Daha önce ülkemizde ki yüzlerce kamu hizmetinin özelleştirme adı altında özel sektöre peşkeş çekilmesinin ardından sıra şimdi TCDD ye gelmiştir. Bu gün karşı karşıya kaldığımız durum, 1995 yılından beri sürdürülen çalışmaların sonucudur. İlk çalışmayı yapan Booz Allen&Hamilton firmasının raporunda ne yazıyorsa aynısı, adım adım gerçekleştirilmektedir. Yani, söylendiği-dillendirildiği gibi bu yapılanma bize özgü “yerli ve milli” bir yapılanma değil, doğrudan bir özelleştirmedir. Sendikamız, bu tarihten beri, gerek günlerce raylarda yürüyerek, gerekse istasyon istasyon işyerlerine giderek çalışanlarımızı bu konuda uyarmak ve özelleştirmeye karşı birlikte mücadeleyi yükseltmek amacıyla bir sürü çalışma yapmış, üretimden gelen gücümüzü kullanmakta dahil olmak üzere, her türlü eylemi gerçekleştirmiştir.
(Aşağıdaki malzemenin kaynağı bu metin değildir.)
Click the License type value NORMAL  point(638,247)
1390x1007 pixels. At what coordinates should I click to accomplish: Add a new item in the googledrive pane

Ancak, 14 yıllık AKP hükümeti gerek siyasal gücünün ve sayısal üstünlüğünün, gerekse yandaş sendikanın çalışanları bölen – korkutan çalışmaları nedeniyle TCDD nin özelleştirilmesinin önünü açan yasayı çıkarmış ve bu gün itibarıyla hayata geçirmeye başlamıştır. Şu çok iyi bilinmelidir ki, sendikaların görevi, özelleştirmeyi-özelleştirme uygulamalarını desteklemek değil, kamu hizmetinin daha nitelikli verilmesini ve çalışanların insanca yaşam ve çalışma koşullarına sahip olması için mücadele etmektir. Çalışanları korkutarak-belirsizlik yaratarak, iş güvencesi başta olmak üzere haklarının ellerinden alınmasına seyirci kalmak sendikacılık değil yandaşlıktır.
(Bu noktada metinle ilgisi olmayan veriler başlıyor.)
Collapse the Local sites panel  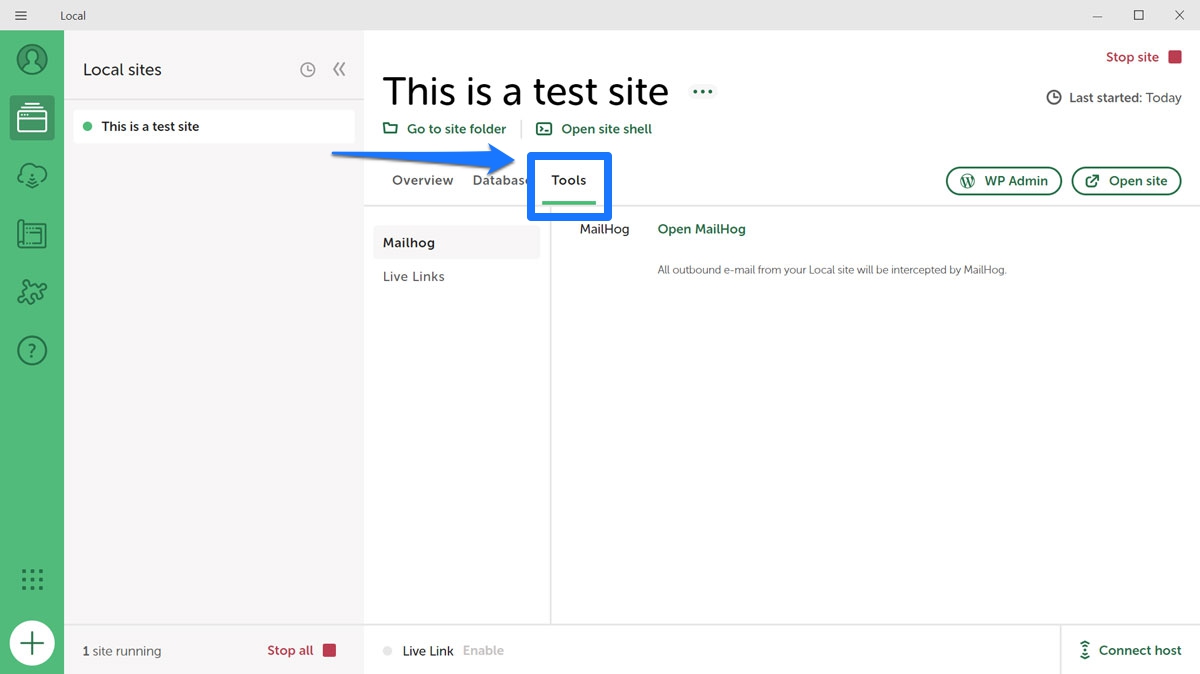click(x=339, y=70)
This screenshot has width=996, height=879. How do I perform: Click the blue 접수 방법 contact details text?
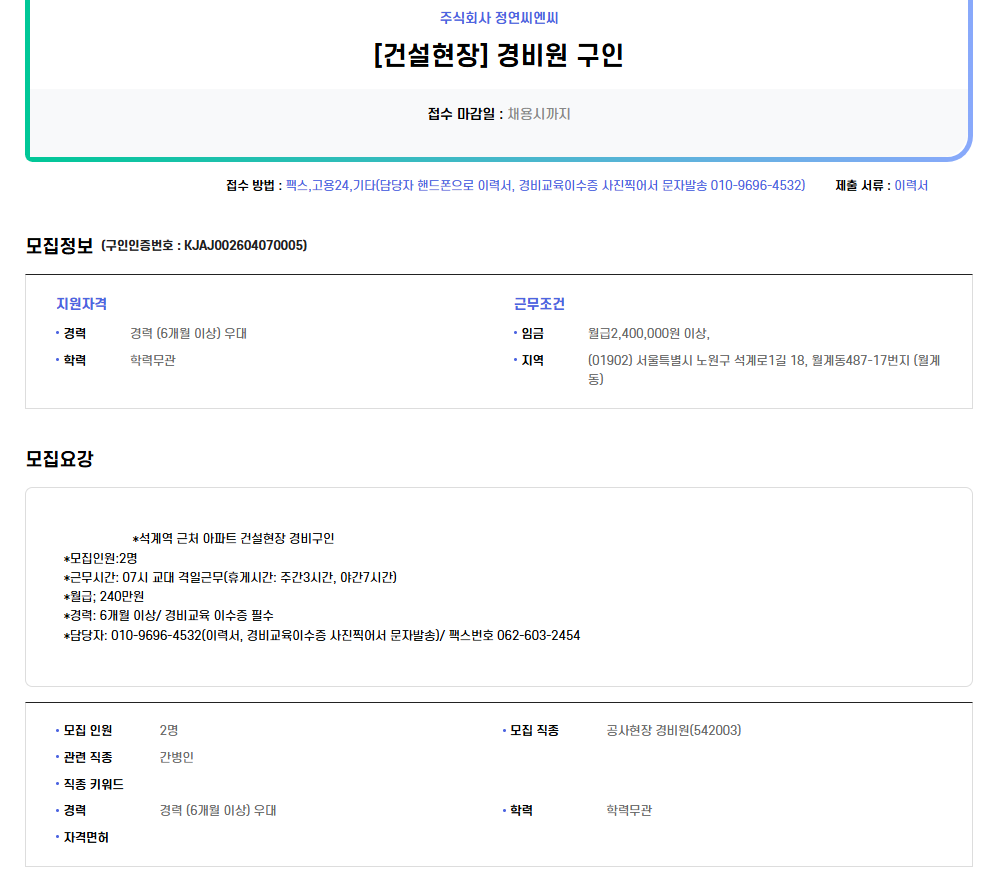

Diğer yandan TCDD yönetimi, bugüne kadar komisyonlar vasıtasıyla yürütülen bu çalışmalar hakkında sendikaları bilgilendirdiği, onların görüşlerini aldığı yönünde açıklamalar yapsa da, önümüzde ki sürecin nasıl şekilleneceği yönünde tek bir bilgi verilmemiş, adeta “kervan yolda düzülür” mantığı ile özelleştirme için düğmeye basılmıştır. Gelinen noktada, bu gün çalışanlar gelecekleri açısından endişeli bir bekleyişin içindedir. Ancak, şu unutulmamalıdır ki, daha önce olduğu gibi sendikamız BTS olarak, yeniden yapılanma ve serbestleştirme adı altında yürütülen özelleştirme çalışmalarından ve uygulamalarından çalışanlarımızın zarar görmemesi ve rızası dışında bir uygulamaya maruz kalmaması için 25 KASIM 2014 tarihinde yaptığımız yürüyüş sonunda TCDD yönetimi ile oluşturduğumuz mutabakatın arkasında olduğumuzun ve bu mücadeleyi sürdüreceğimizin bilinmesini isteriz. Sendikamız BTS, bu güne kadar olduğu gibi bundan sonra da, özelleştirmeye-talana-tasfiyeye karşı mücadelesini sürdürecek, TCDD emekçilerinin gerçek sendikası olmaya devam edecektir.